STF barra privatização da Celepar e trava leilão na Bolsa às vésperas da venda
Decisão de Flávio Dino suspende lei aprovada no Paraná e leilão na B3, citando riscos à proteção de dados e falta de estudos técnicos no processo
A privatização da Celepar foi suspensa neste domingo (22) por decisão do ministro Flávio Dino, do Supremo Tribunal Federal. O despacho interrompe a eficácia da lei estadual que autorizava a venda da Celepar e paralisa o leilão marcado para 17 de março na B3, em São Paulo.
Relator da Ação Direta de Inconstitucionalidade que questiona a norma aprovada em novembro de 2024 pela Assembleia Legislativa do Paraná, Dino concedeu liminar parcial ao avaliar que o processo de desestatização apresenta insegurança jurídica e ausência de estudos técnicos suficientes. Na decisão, o ministro aponta que a venda da estatal pode colocar em risco a proteção dos dados pessoais dos paranaenses, um direito fundamental previsto na Constituição e na legislação federal.
A lei contestada havia autorizado o governo de Ratinho Júnior a avançar com a privatização. Com a liminar, ficam suspensos tanto os efeitos da norma quanto os atos preparatórios do leilão, até nova análise do Supremo.
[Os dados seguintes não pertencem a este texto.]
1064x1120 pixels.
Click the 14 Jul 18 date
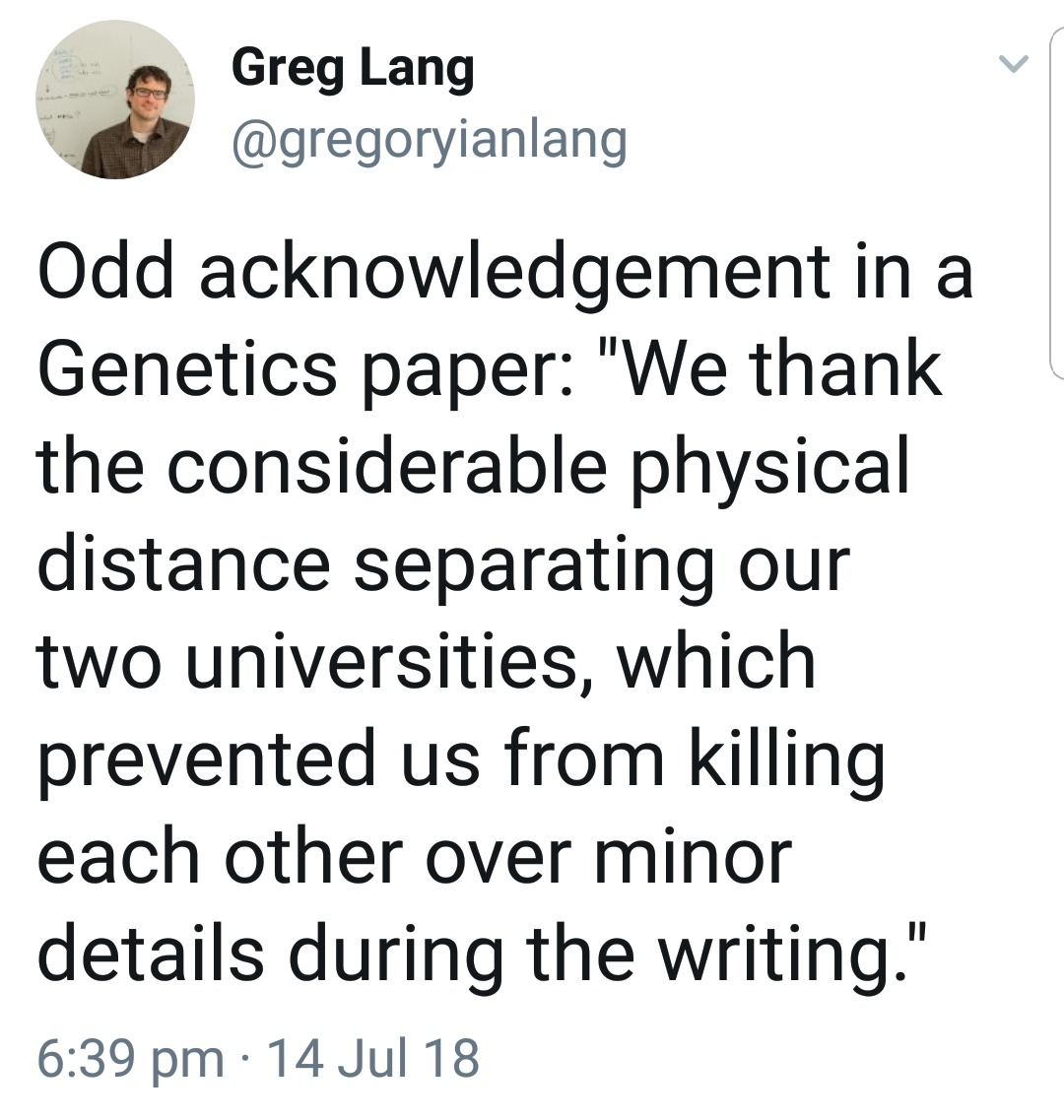tap(373, 1057)
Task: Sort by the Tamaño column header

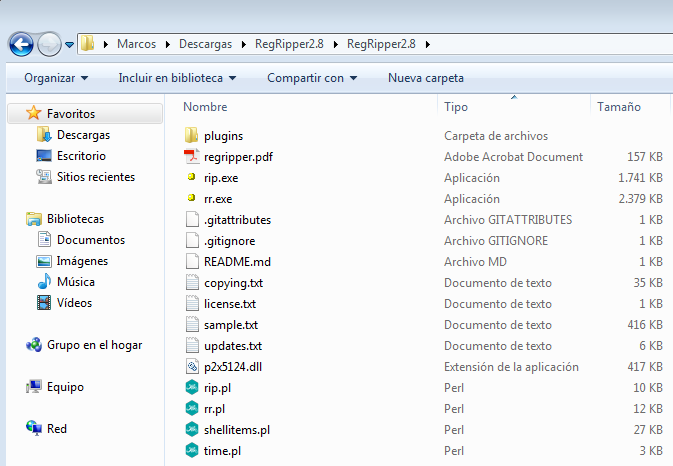Action: point(619,106)
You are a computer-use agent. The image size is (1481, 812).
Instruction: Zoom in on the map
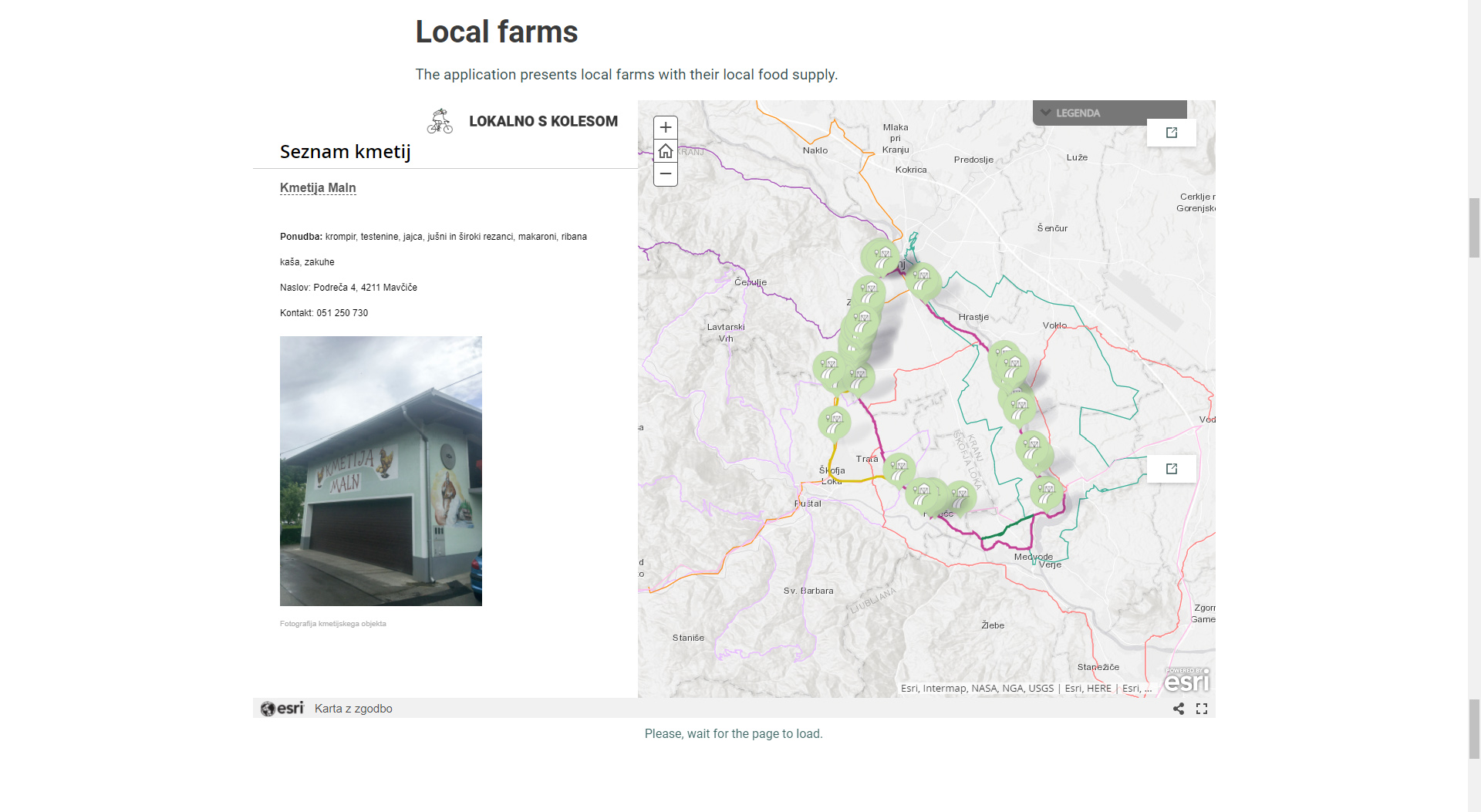(666, 127)
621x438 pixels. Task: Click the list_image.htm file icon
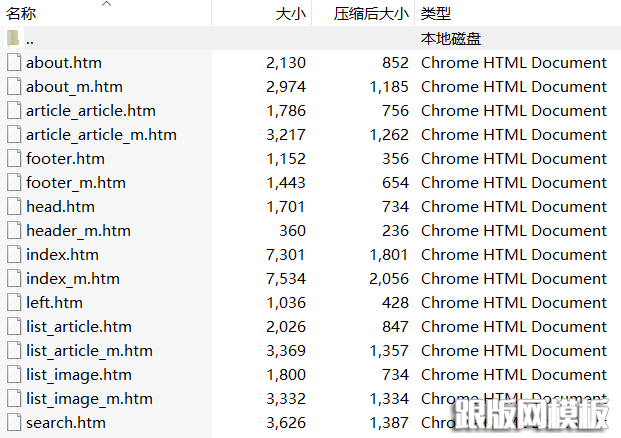click(x=13, y=374)
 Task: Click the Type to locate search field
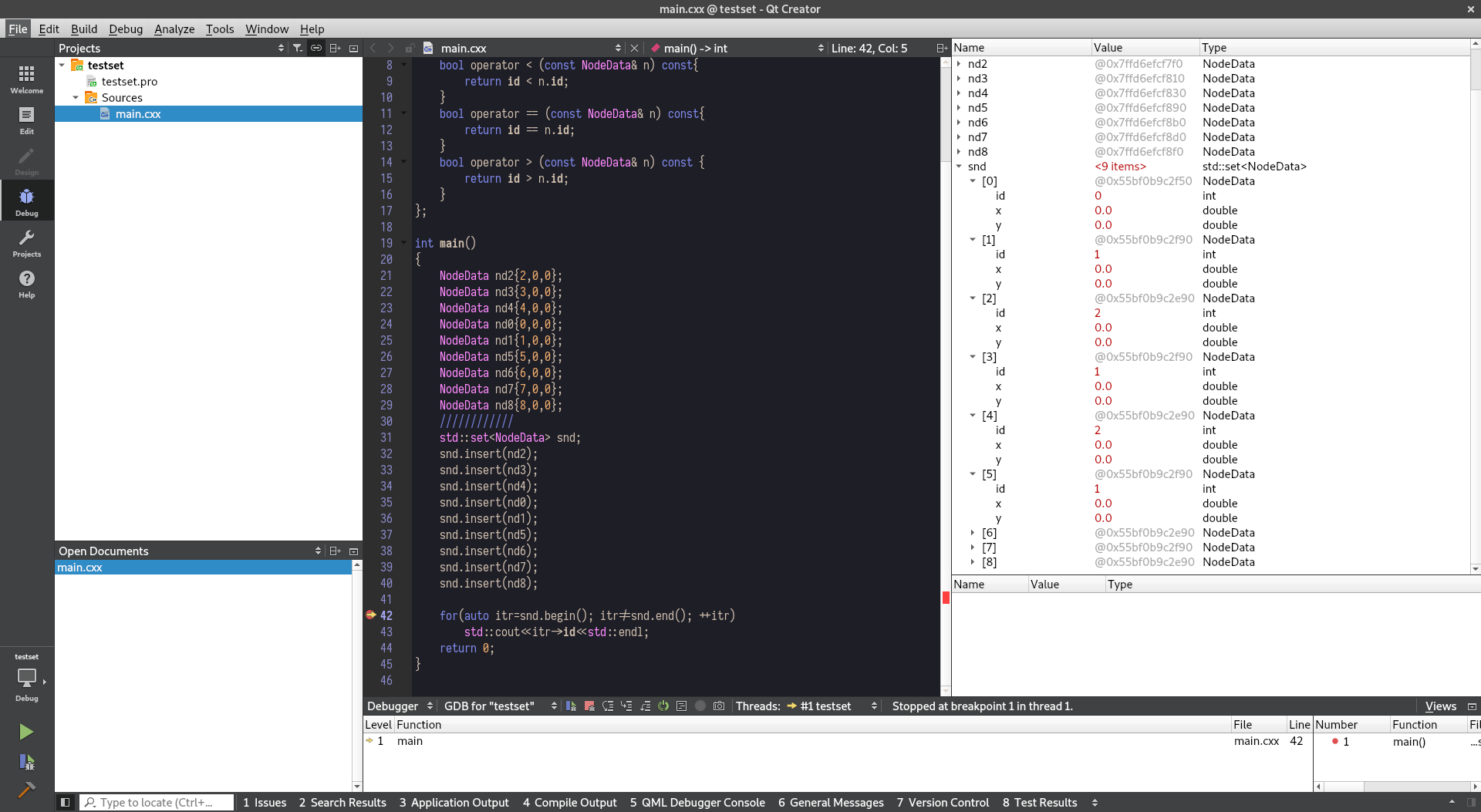coord(158,802)
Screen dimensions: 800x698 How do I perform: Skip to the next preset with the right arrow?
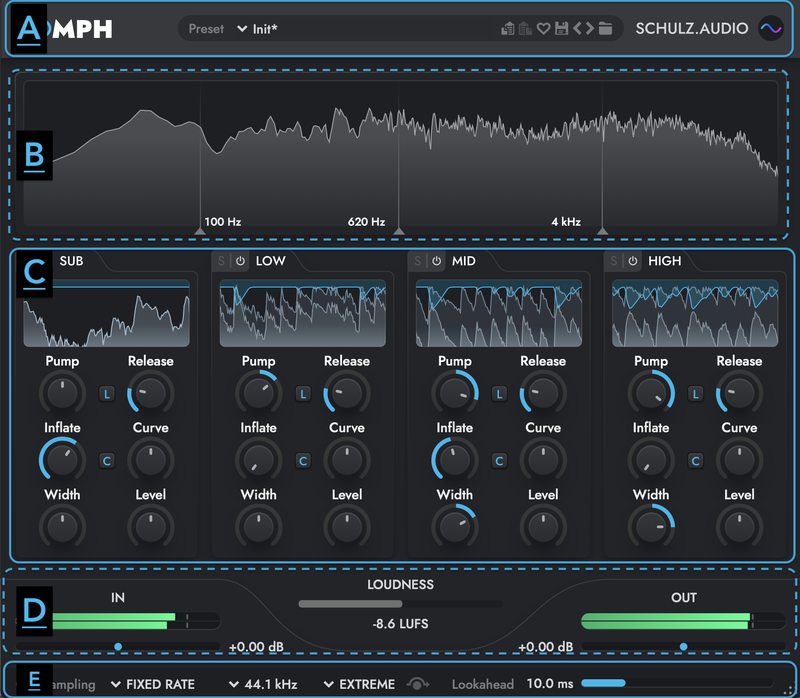pos(589,29)
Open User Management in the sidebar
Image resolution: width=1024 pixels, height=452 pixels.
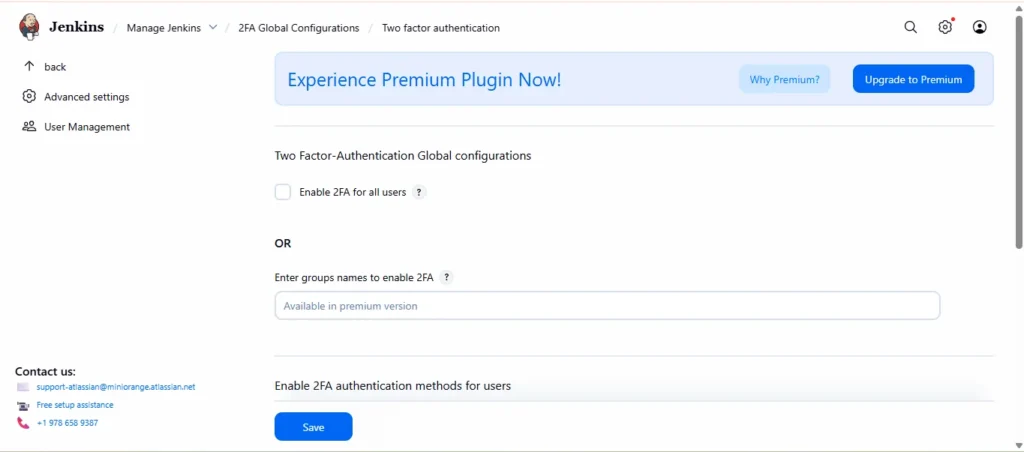click(86, 127)
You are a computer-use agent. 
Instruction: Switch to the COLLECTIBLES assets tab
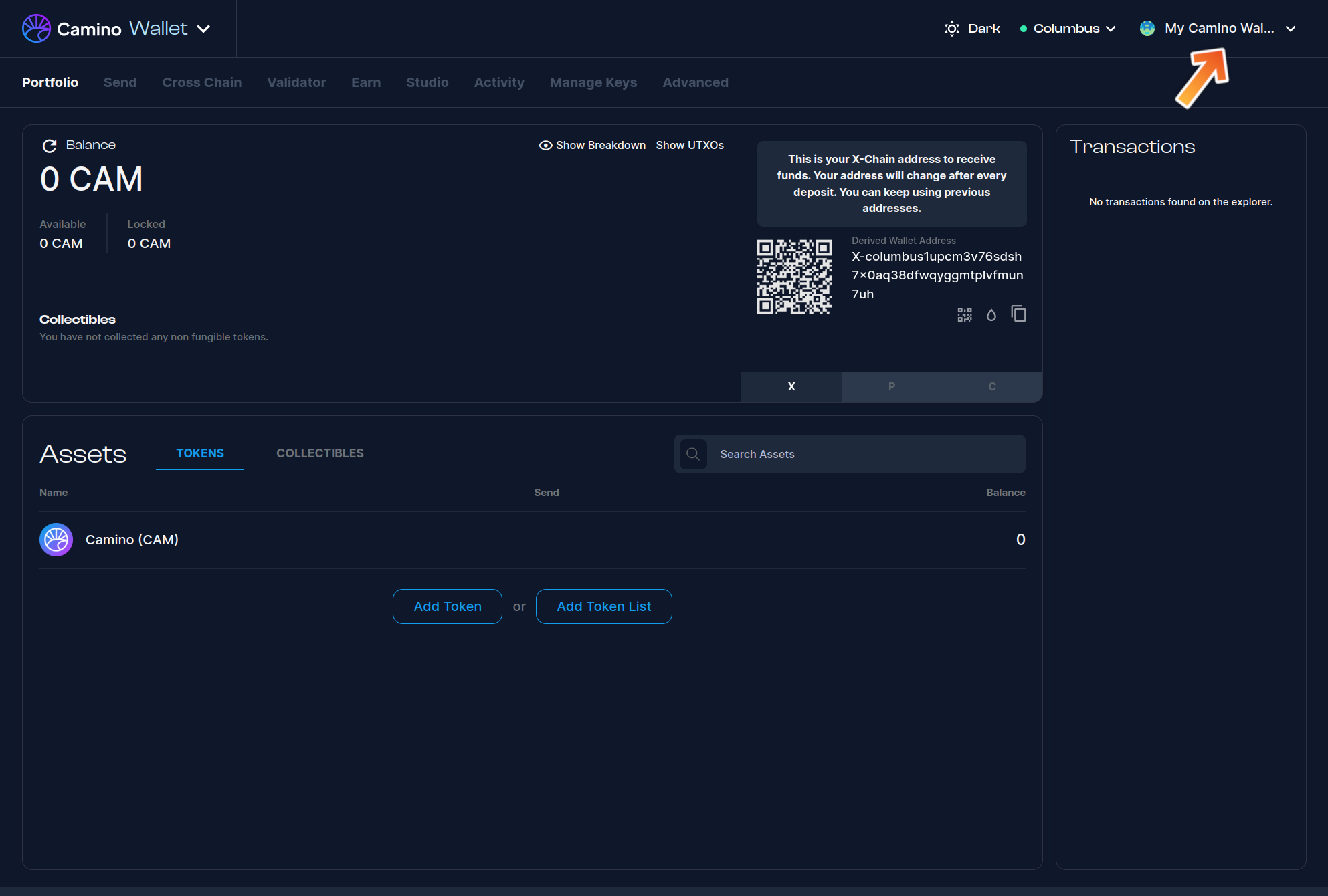point(320,453)
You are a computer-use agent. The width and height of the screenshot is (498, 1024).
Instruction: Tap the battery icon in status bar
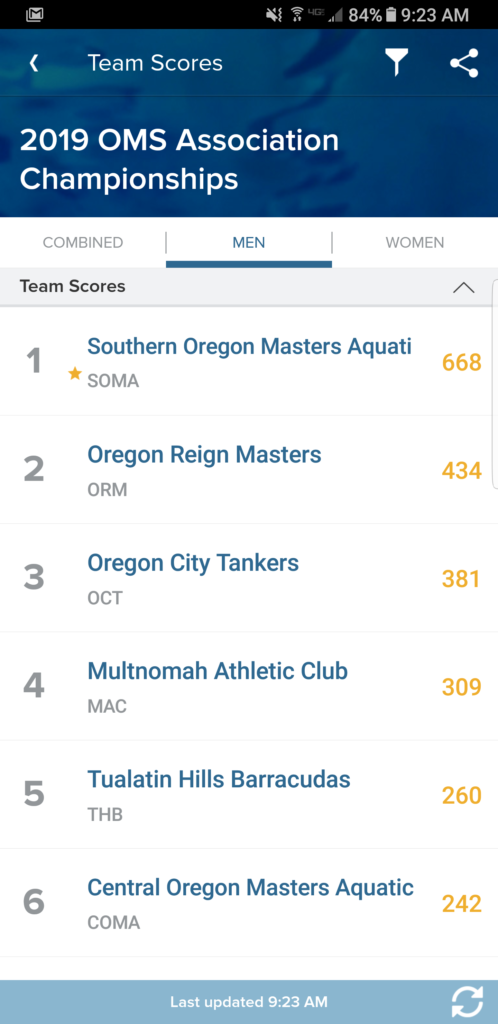[x=391, y=14]
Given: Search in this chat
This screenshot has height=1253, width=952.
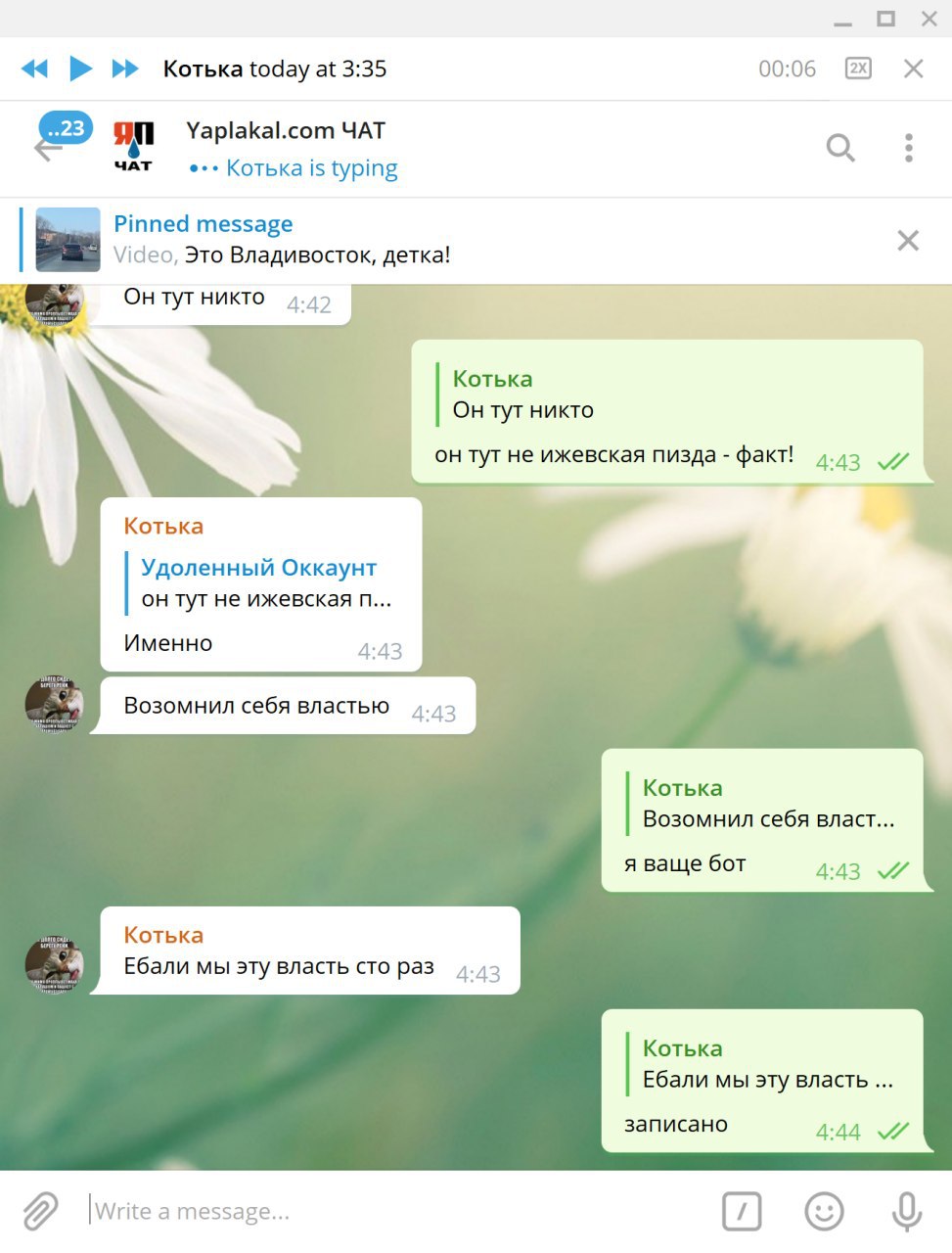Looking at the screenshot, I should [840, 148].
O entendimento é de que operações envolvendo tecnologia da informação e bancos de dados sensíveis exigem cautela reforçada, planejamento detalhado e garantias claras de governança e fiscalização.
O ministro também fez recomendações ao governo do Paraná, destacando a necessidade de relatórios técnicos, avaliação de impactos e salvaguardas específicas antes de qualquer mudança no controle da companhia. A decisão mantém o tema sob análise do STF e sinaliza que a discussão sobre privatização, dados pessoais e serviços públicos estratégicos seguirá no centro do debate jurídico e político nas próximas semanas.